> _Stated goal_: Reproduce the stretch of the passage on the SEC and crypto tokens from "In the last" through "approach is different.", word for word.

Start Page text

1. Some of them did not do securities offerings. Bitcoin, most notably, never raised money from investors by selling Bitcoins to build its network; this whole analysis does not apply to Bitcoin, and everyone agrees that it is not a security.

2. Some of them did securities offerings, but by the time the SEC noticed they were too entrenched and decentralized and it would have been a pain for the SEC to go after them. Ethereum, most notably, very very clearly did an ICO in 2014, raising about $18.3 million by selling ETH tokens. If they did that today, or in late 2017, the SEC would have some serious questions. But by the time the SEC got around to cracking down on ICOs in 2017, Ethereum was big and decentralized and the SEC would have had a hard time, practically and legally, challenging its 2014 ICO. And so everyone sort of grudgingly concedes that ETH is not a security.

3. Some of them did securities offerings after the SEC started cracking down, and they learned the right lessons and followed enough best practices (lockups, SAFTs, not selling in the US, etc.) that the SEC had no real cause for complaint. They did legal (private) securities offerings.[3]

4. Some of them did illegal securities offerings, before or after the SEC got around to cracking down on ICOs, but the SEC has limited time and attention and chose not to go after them, because it could get better bang for its enforcement buck by going after different offerings.

5. Just wait! The fact that the SEC has not yet sued any particular crypto project doesn’t mean that it won’t.

And so the result is that lists something like 10,408 crypto tokens, and only a handful of them have been sued by the SEC for doing illegal securities offerings. The first token on the list is Bitcoin, which the SEC has not sued for Reason 1 above. The second is Ethereum, Reason 2. The third is Tether… The fourth is Binance’s BNB token, which the SEC just sued this Monday. Sixth is Ripple’s XRP, which the SEC has been suing since 2020.

The more interesting ones, though, are Cardano’s ADA token (#7 on the list), Solana’s SOL token (#9) and Polygon’s MATIC token (#10). The SEC absolutely thinks these tokens are all securities; it said so, in some detail, in court filings this week. But it has not sued Cardano or Solana or Polygon for selling these tokens illegally. I don’t really know why, but any combination of Reason 2 (they are pretty big and entrenched and decentralized, so it’s hard to even know who to sue), Reason 3 (they did follow best practices; Solana, for instance, sold its tokens through a SAFT and filed forms with the SEC about the offering), Reason 4 (so many tokens, so little time) and Reason 5 (it is still early days) is possible. I would probably bet mostly on Reason 3: These are tokens that were issued in securities offerings to raise money for crypto projects, but they weren’t issued in illegal securities offerings. These projects had good lawyers and were launched in a time of sunny optimism for crypto regulation in the US; they tried to follow the law as they understood it, and more or less succeeded.

In the last few months or so, the SEC has launched a new and more aggressive crackdown on crypto than the 2017 version. And its approach is different.

End Page text
Start Data extract

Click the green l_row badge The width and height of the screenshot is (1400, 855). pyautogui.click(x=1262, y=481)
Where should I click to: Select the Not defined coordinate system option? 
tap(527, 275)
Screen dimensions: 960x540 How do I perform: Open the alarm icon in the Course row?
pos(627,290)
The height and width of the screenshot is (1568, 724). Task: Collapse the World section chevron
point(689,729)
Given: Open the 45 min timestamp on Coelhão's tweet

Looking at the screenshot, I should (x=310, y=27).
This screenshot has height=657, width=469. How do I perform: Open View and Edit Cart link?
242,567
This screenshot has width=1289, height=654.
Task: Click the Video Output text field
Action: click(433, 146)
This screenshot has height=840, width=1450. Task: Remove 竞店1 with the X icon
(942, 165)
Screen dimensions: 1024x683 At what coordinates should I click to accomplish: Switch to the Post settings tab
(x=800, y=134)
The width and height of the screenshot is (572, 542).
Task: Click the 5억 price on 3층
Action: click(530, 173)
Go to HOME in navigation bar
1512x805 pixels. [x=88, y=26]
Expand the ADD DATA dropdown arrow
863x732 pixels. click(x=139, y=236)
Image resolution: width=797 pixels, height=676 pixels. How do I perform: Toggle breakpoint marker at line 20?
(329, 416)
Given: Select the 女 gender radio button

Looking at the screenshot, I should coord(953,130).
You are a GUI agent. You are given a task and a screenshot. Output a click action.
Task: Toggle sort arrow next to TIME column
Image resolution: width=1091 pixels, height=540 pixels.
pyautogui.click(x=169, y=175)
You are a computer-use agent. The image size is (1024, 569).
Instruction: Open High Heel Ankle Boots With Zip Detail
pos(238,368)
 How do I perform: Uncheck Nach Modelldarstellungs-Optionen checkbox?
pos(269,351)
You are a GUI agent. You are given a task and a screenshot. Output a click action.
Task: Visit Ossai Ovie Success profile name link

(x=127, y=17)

End Data extract

> _The reply_:
In the last few months or so, the SEC has launched a new and more aggressive crackdown on crypto than the 2017 version. And its approach is different.